- **Data under study**:
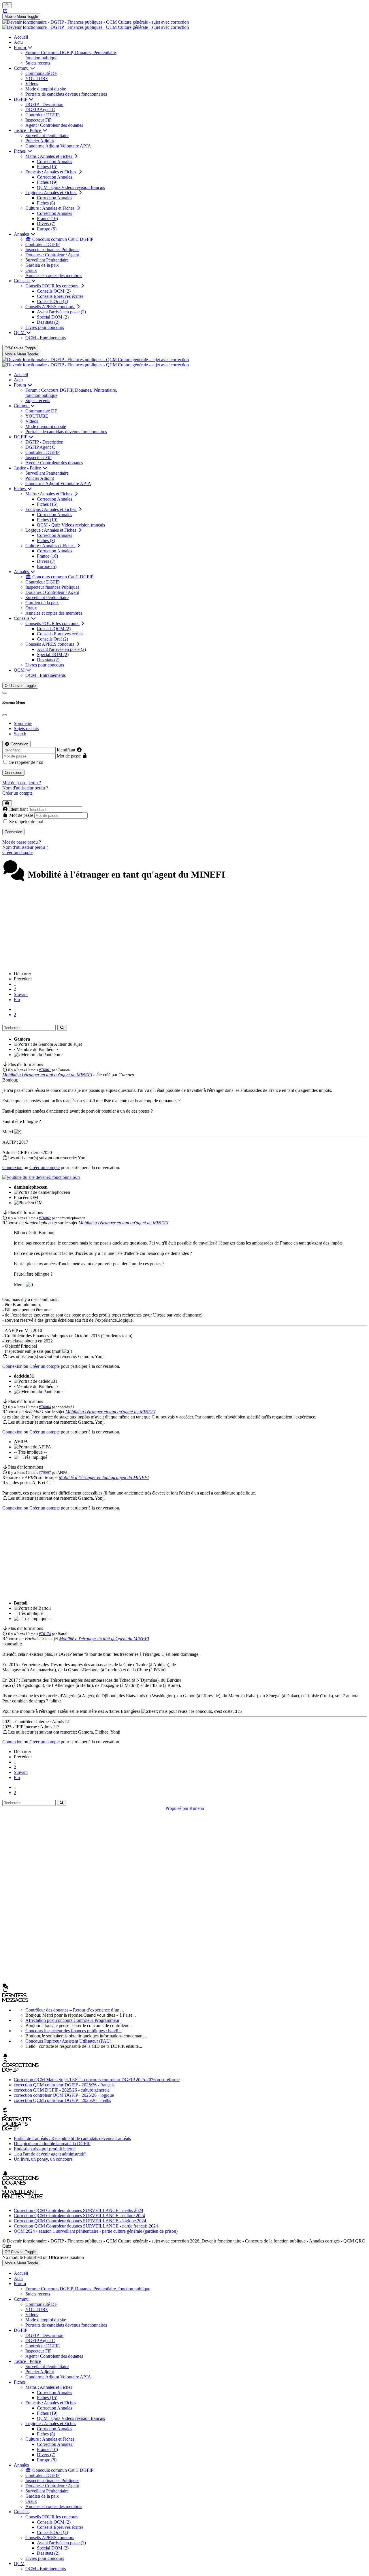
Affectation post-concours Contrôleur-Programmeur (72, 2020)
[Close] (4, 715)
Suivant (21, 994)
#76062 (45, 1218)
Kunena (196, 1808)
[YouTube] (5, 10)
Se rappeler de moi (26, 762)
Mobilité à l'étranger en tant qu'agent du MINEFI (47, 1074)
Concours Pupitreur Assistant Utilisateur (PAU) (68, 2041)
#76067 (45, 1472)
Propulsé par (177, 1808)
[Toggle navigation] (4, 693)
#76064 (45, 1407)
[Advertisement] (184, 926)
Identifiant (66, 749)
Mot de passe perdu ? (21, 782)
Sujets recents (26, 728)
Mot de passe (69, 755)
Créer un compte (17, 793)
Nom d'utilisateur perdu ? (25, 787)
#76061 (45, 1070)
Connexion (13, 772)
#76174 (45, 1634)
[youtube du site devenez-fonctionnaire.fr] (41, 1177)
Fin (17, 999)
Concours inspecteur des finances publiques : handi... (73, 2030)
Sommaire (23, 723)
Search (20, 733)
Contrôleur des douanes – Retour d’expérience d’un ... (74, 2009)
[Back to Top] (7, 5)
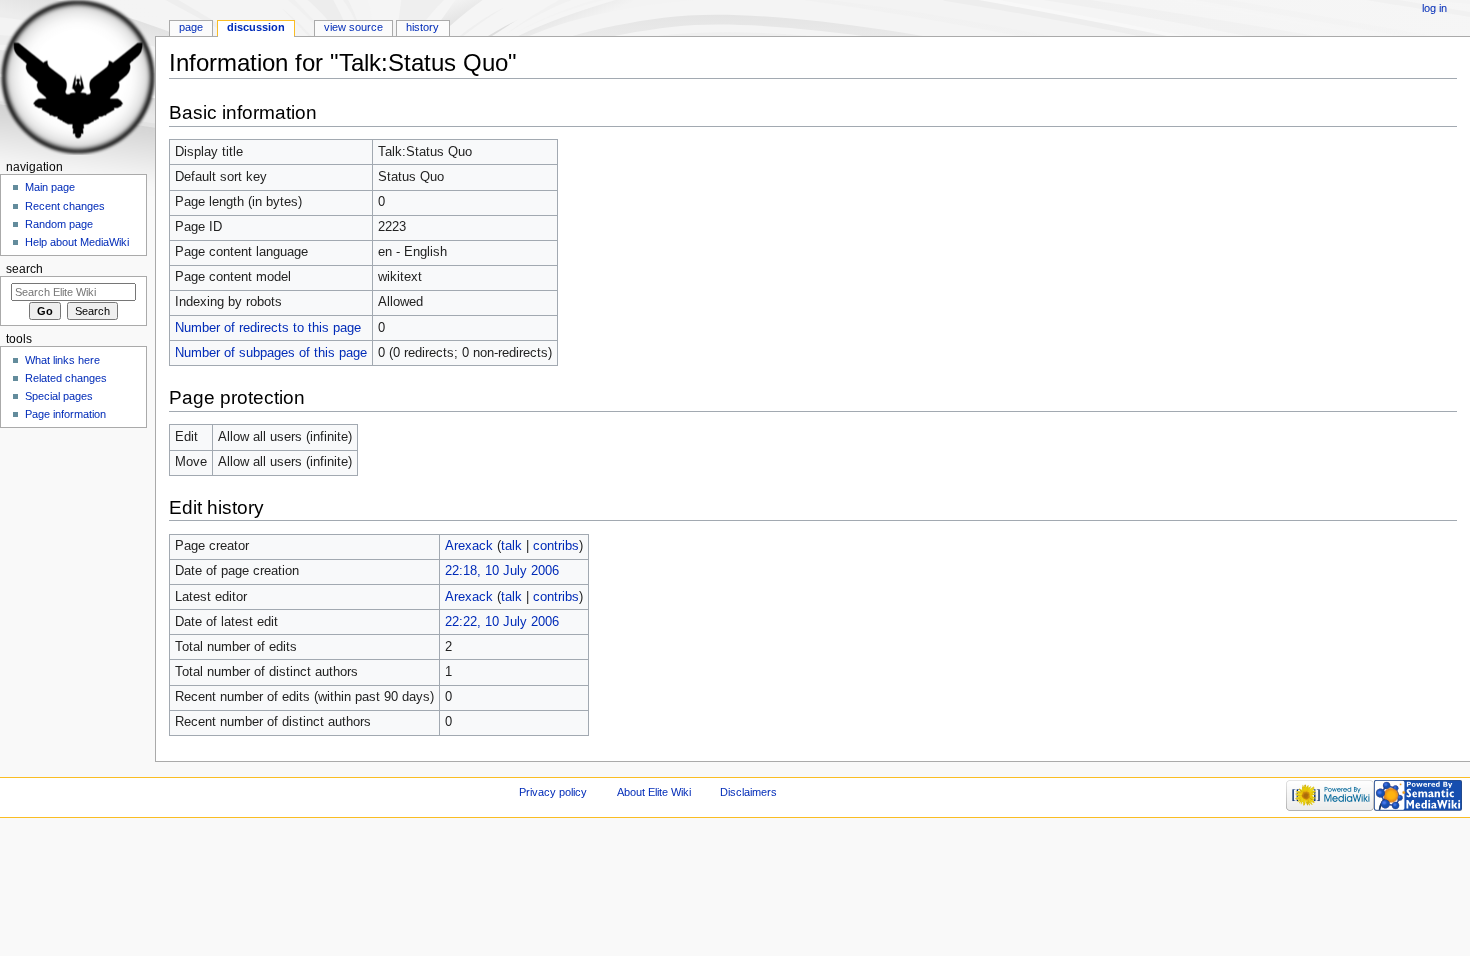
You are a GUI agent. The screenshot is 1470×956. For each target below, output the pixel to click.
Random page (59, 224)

--

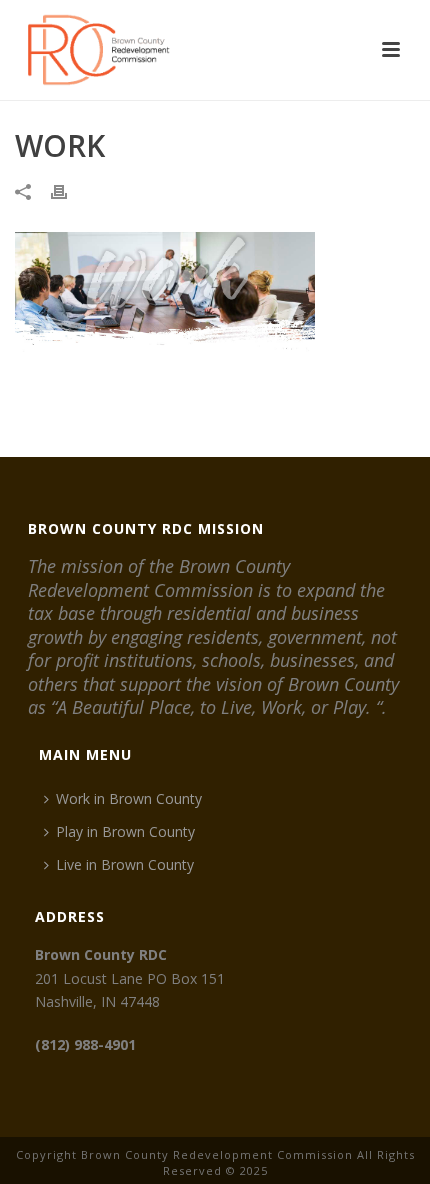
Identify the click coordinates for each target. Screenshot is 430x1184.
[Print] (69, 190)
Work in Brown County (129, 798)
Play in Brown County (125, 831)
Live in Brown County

- **Task to carry out**: Going down the listing above, begin printing at the line with "[Print] (69, 190)" and finish with the line with "Live in Brown County", exactly as they appear.

- **Expected answer**:
[Print] (69, 190)
Work in Brown County (129, 798)
Play in Brown County (125, 831)
Live in Brown County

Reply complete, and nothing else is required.